Prediction of G protein-coupled receptor encoding sequences from the synganglion transcriptome of the cattle tick, Rhipicephalus microplus

Authors: Guerrero, Felicito; KELLOGG, ANASTHASIA - University Of Texas - El Paso; OGREY, ALEXANDRIA - University Of Texas - El Paso; Heekin, Andrew; BARRERO, ROBERTO - Murdoch University; BELLGARD, MATTHEW - Murdoch University; DOWD, SCOT - Molecular Research Lp (MR DNA); LEUNG, MING-YING - University Of Texas - El Paso

Submitted to: Ticks and Tick Borne Diseases
Publication Type: Peer Reviewed Journal
Publication Acceptance Date: 2/18/2016
Publication Date: 7/1/2016
Citation: Guerrero, F., Kellogg, A., Ogrey, A., Heekin, A.M., Barrero, R., Bellgard, M., Dowd, S., Leung, M. 2016. Prediction of G protein-coupled receptor encoding sequences from the synganglion transcriptome of the cattle tick, Rhipicephalus microplus. Ticks and Tick Borne Diseases. 7(5):670-677.

Interpretive Summary: The cattle tick, Rhipicephalus (Boophilus) microplus, is a pest which causes multiple health complications in cattle. G-protein coupled receptors (GPCR) are members of a large family of proteins that are present in all higher organisms, including ticks. GPCRs are common active sites for drug compounds in human medicine and are good targets for developing novel tick control methods. However, GPCRs are difficult to identify using generally available methods of protein identification. GPCRs share only limited amino acid sequence similarity among comparative family members. However, all GPCRs share a common structure consisting of seven regions composed of helical structures that cross the cell membrane. Arthropod nervous systems are the target of many pesticides and GPCRs are common in neural tissues. We present an analysis of the transcriptome of cattle tick neural tissue, using various methods of identifying amino acid sequences that encode GPCRs.
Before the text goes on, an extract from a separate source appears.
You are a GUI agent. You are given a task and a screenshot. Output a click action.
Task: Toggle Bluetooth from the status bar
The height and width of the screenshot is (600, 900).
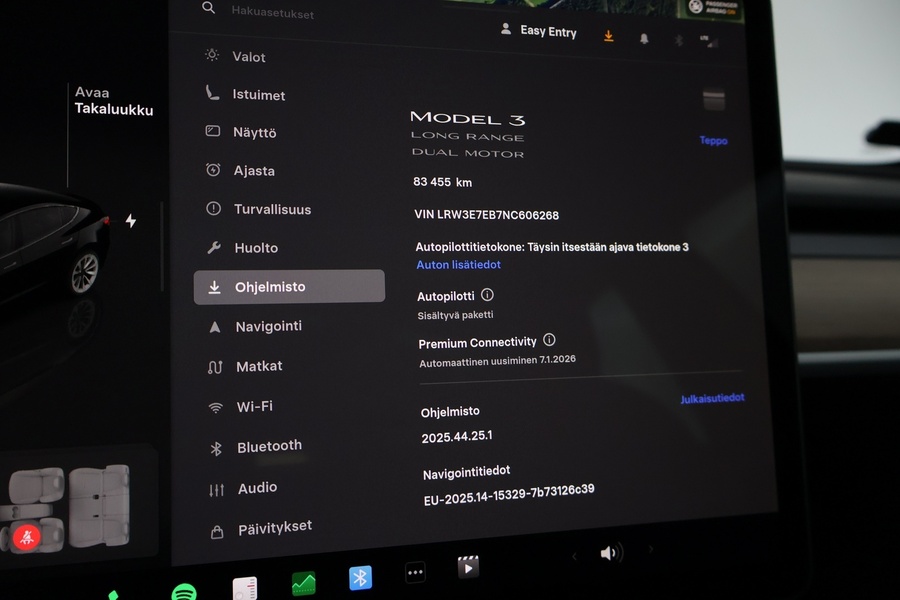[x=677, y=39]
Technical Abstract: The cattle tick, Rhipicephalus (Boophilus) microplus, is a pest which causes multiple health complications in cattle. The G-protein coupled receptor (GPCR) super-family presents an interesting target for developing novel tick control methods. However, GPCRs share limited sequence similarity among orthologous family members, and there is no reference genome available for R. microplus. This limits the effectiveness of alignment-dependent methods such as BLAST and Pfam for identifying GPCRs from R. microplus. However, GPCRs share a common structure consisting of seven transmembrane helices. We present an analysis of the R. microplus synganglion transcriptome using a combination of structurally-based and alignment-free methods which supplement the identification of GPCRs from sequence data. TMHMM predicts the number of transmembrane helices in a protein sequence. GPCRpred predicts GPCRs using the dipeptide composition of the sequence. These two bioinformatic tools were applied to our transcriptome assembly of the cattle tick synganglion. Together, BLAST and Pfam identified 64 unique contigs as encoding partial or full length candidate cattle tick GPCRs. Collectively, TMHMM and GPCRpred identified a greater number of prospective GPCR candidates than BLAST and Pfam alone. This demonstrates that the addition of structurally-based and alignment-free bioinformatic approaches to a transcriptome analysis produces a greater collection of prospective GPCRs than an analysis based solely upon methodologies dependent upon sequence alignment and similarity.